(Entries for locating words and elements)
begin

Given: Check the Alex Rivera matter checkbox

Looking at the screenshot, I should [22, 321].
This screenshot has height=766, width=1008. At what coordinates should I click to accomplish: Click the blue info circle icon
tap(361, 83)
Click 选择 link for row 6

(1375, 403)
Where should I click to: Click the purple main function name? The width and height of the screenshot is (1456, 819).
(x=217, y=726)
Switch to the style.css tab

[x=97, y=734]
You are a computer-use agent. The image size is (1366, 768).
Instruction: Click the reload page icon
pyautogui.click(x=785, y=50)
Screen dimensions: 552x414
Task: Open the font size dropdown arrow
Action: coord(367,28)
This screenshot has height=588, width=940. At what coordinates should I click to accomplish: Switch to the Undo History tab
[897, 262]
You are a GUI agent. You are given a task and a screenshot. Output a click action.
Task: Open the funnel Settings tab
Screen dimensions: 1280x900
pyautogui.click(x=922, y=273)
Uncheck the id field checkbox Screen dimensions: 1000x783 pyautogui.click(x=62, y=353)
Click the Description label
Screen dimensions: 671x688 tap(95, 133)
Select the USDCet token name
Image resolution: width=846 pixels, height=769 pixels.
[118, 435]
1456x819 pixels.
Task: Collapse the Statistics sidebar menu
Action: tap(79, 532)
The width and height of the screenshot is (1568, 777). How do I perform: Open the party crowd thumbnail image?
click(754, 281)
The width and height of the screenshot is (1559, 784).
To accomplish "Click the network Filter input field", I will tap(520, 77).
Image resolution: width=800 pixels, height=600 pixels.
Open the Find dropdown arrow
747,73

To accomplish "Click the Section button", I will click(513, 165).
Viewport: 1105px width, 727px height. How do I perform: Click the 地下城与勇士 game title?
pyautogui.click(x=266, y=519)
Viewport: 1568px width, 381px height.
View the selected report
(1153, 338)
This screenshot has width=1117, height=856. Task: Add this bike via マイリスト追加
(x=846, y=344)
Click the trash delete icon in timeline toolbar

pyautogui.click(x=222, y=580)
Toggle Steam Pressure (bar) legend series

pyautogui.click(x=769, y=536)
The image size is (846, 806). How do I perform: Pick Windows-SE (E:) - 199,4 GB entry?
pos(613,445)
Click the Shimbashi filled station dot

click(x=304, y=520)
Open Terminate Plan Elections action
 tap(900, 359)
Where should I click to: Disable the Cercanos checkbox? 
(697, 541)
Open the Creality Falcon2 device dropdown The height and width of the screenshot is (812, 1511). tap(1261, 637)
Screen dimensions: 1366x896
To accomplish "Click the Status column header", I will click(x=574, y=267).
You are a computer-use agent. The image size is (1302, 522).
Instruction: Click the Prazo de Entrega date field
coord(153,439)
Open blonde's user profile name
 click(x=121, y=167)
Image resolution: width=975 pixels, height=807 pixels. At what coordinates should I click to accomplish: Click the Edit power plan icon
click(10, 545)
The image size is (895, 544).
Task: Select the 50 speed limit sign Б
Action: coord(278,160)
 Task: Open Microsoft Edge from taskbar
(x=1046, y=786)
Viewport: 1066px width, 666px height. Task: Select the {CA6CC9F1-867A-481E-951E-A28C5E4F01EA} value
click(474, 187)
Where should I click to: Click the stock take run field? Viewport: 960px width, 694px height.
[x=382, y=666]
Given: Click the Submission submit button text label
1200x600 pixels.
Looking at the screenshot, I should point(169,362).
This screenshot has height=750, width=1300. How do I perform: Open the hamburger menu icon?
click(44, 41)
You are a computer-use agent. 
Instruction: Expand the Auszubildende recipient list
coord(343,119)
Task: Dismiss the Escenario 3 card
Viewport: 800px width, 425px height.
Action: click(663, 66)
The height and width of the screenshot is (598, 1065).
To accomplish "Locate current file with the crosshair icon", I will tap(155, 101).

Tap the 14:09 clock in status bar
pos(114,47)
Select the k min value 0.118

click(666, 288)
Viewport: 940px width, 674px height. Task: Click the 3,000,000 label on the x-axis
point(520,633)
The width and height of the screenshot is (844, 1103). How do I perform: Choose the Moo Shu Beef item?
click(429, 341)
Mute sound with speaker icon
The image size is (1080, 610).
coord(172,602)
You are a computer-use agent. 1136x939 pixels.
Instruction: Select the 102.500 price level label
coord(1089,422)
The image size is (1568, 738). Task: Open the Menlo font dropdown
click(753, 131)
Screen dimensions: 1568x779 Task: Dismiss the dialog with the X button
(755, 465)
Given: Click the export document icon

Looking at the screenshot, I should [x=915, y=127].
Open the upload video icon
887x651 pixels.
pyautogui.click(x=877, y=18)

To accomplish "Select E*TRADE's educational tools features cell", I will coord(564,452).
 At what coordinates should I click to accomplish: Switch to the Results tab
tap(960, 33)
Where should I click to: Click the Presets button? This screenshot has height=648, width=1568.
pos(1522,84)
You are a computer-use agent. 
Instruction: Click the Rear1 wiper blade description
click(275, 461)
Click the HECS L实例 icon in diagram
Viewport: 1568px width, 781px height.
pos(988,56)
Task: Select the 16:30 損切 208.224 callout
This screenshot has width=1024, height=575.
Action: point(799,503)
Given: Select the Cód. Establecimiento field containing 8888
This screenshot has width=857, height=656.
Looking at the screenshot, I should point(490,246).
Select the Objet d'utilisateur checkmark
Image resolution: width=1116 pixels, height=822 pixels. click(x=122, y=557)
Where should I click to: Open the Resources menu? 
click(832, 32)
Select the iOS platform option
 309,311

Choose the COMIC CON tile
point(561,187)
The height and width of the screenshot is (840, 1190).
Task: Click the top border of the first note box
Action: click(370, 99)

end

- **Stated problem**
Recast the data above as a JSON list of strings, one string for each line, with blank lines left out.

- **Completed exercise**
[
  "Given: Check the Alex Rivera matter checkbox",
  "Looking at the screenshot, I should [22, 321].",
  "This screenshot has height=766, width=1008. At what coordinates should I click to accomplish: Click the blue info circle icon",
  "tap(361, 83)",
  "Click 选择 link for row 6",
  "(1375, 403)",
  "Where should I click to: Click the purple main function name? The width and height of the screenshot is (1456, 819).",
  "(x=217, y=726)",
  "Switch to the style.css tab",
  "[x=97, y=734]",
  "You are a computer-use agent. The image size is (1366, 768).",
  "Instruction: Click the reload page icon",
  "pyautogui.click(x=785, y=50)",
  "Screen dimensions: 552x414",
  "Task: Open the font size dropdown arrow",
  "Action: coord(367,28)",
  "This screenshot has height=588, width=940. At what coordinates should I click to accomplish: Switch to the Undo History tab",
  "[897, 262]",
  "You are a GUI agent. You are given a task and a screenshot. Output a click action.",
  "Task: Open the funnel Settings tab",
  "Screen dimensions: 1280x900",
  "pyautogui.click(x=922, y=273)",
  "Uncheck the id field checkbox Screen dimensions: 1000x783 pyautogui.click(x=62, y=353)",
  "Click the Description label",
  "Screen dimensions: 671x688 tap(95, 133)",
  "Select the USDCet token name",
  "Image resolution: width=846 pixels, height=769 pixels.",
  "[118, 435]",
  "1456x819 pixels.",
  "Task: Collapse the Statistics sidebar menu",
  "Action: tap(79, 532)",
  "The width and height of the screenshot is (1568, 777). How do I perform: Open the party crowd thumbnail image?",
  "click(754, 281)",
  "The width and height of the screenshot is (1559, 784).",
  "To accomplish \"Click the network Filter input field\", I will tap(520, 77).",
  "Image resolution: width=800 pixels, height=600 pixels.",
  "Open the Find dropdown arrow",
  "747,73",
  "To accomplish \"Click the Section button\", I will click(513, 165).",
  "Viewport: 1105px width, 727px height. How do I perform: Click the 地下城与勇士 game title?",
  "pyautogui.click(x=266, y=519)",
  "Viewport: 1568px width, 381px height.",
  "View the selected report",
  "(1153, 338)",
  "This screenshot has width=1117, height=856. Task: Add this bike via マイリスト追加",
  "(x=846, y=344)",
  "Click the trash delete icon in timeline toolbar",
  "pyautogui.click(x=222, y=580)",
  "Toggle Steam Pressure (bar) legend series",
  "pyautogui.click(x=769, y=536)",
  "The image size is (846, 806). How do I perform: Pick Windows-SE (E:) - 199,4 GB entry?",
  "pos(613,445)",
  "Click the Shimbashi filled station dot",
  "click(x=304, y=520)",
  "Open Terminate Plan Elections action",
  " tap(900, 359)",
  "Where should I click to: Disable the Cercanos checkbox? ",
  "(697, 541)",
  "Open the Creality Falcon2 device dropdown The height and width of the screenshot is (812, 1511). tap(1261, 637)",
  "Screen dimensions: 1366x896",
  "To accomplish \"Click the Status column header\", I will click(x=574, y=267).",
  "You are a computer-use agent. The image size is (1302, 522).",
  "Instruction: Click the Prazo de Entrega date field",
  "coord(153,439)",
  "Open blonde's user profile name",
  " click(x=121, y=167)",
  "Image resolution: width=975 pixels, height=807 pixels. At what coordinates should I click to accomplish: Click the Edit power plan icon",
  "click(10, 545)",
  "The image size is (895, 544).",
  "Task: Select the 50 speed limit sign Б",
  "Action: coord(278,160)",
  " Task: Open Microsoft Edge from taskbar",
  "(x=1046, y=786)",
  "Viewport: 1066px width, 666px height. Task: Select the {CA6CC9F1-867A-481E-951E-A28C5E4F01EA} value",
  "click(474, 187)",
  "Where should I click to: Click the stock take run field? Viewport: 960px width, 694px height.",
  "[x=382, y=666]",
  "Given: Click the Submission submit button text label",
  "1200x600 pixels.",
  "Looking at the screenshot, I should point(169,362).",
  "This screenshot has height=750, width=1300. How do I perform: Open the hamburger menu icon?",
  "click(44, 41)",
  "You are a computer-use agent. ",
  "Instruction: Expand the Auszubildende recipient list",
  "coord(343,119)",
  "Task: Dismiss the Escenario 3 card",
  "Viewport: 800px width, 425px height.",
  "Action: click(663, 66)",
  "The height and width of the screenshot is (598, 1065).",
  "To accomplish \"Locate current file with the crosshair icon\", I will tap(155, 101).",
  "Tap the 14:09 clock in status bar",
  "pos(114,47)",
  "Select the k min value 0.118",
  "click(666, 288)",
  "Viewport: 940px width, 674px height. Task: Click the 3,000,000 label on the x-axis",
  "point(520,633)",
  "The width and height of the screenshot is (844, 1103). How do I perform: Choose the Moo Shu Beef item?",
  "click(429, 341)",
  "Mute sound with speaker icon",
  "The image size is (1080, 610).",
  "coord(172,602)",
  "You are a computer-use agent. 1136x939 pixels.",
  "Instruction: Select the 102.500 price level label",
  "coord(1089,422)",
  "The image size is (1568, 738). Task: Open the Menlo font dropdown",
  "click(753, 131)",
  "Screen dimensions: 1568x779 Task: Dismiss the dialog with the X button",
  "(755, 465)",
  "Given: Click the export document icon",
  "Looking at the screenshot, I should [x=915, y=127].",
  "Open the upload video icon",
  "887x651 pixels.",
  "pyautogui.click(x=877, y=18)",
  "To accomplish \"Select E*TRADE's educational tools features cell\", I will coord(564,452).",
  " At what coordinates should I click to accomplish: Switch to the Results tab",
  "tap(960, 33)",
  "Where should I click to: Click the Presets button? This screenshot has height=648, width=1568.",
  "pos(1522,84)",
  "You are a computer-use agent. ",
  "Instruction: Click the Rear1 wiper blade description",
  "click(275, 461)",
  "Click the HECS L实例 icon in diagram",
  "Viewport: 1568px width, 781px height.",
  "pos(988,56)",
  "Task: Select the 16:30 損切 208.224 callout",
  "This screenshot has width=1024, height=575.",
  "Action: point(799,503)",
  "Given: Select the Cód. Establecimiento field containing 8888",
  "This screenshot has width=857, height=656.",
  "Looking at the screenshot, I should point(490,246).",
  "Select the Objet d'utilisateur checkmark",
  "Image resolution: width=1116 pixels, height=822 pixels. click(x=122, y=557)",
  "Where should I click to: Open the Resources menu? ",
  "click(832, 32)",
  "Select the iOS platform option",
  " 309,311",
  "Choose the COMIC CON tile",
  "point(561,187)",
  "The height and width of the screenshot is (840, 1190).",
  "Task: Click the top border of the first note box",
  "Action: click(370, 99)"
]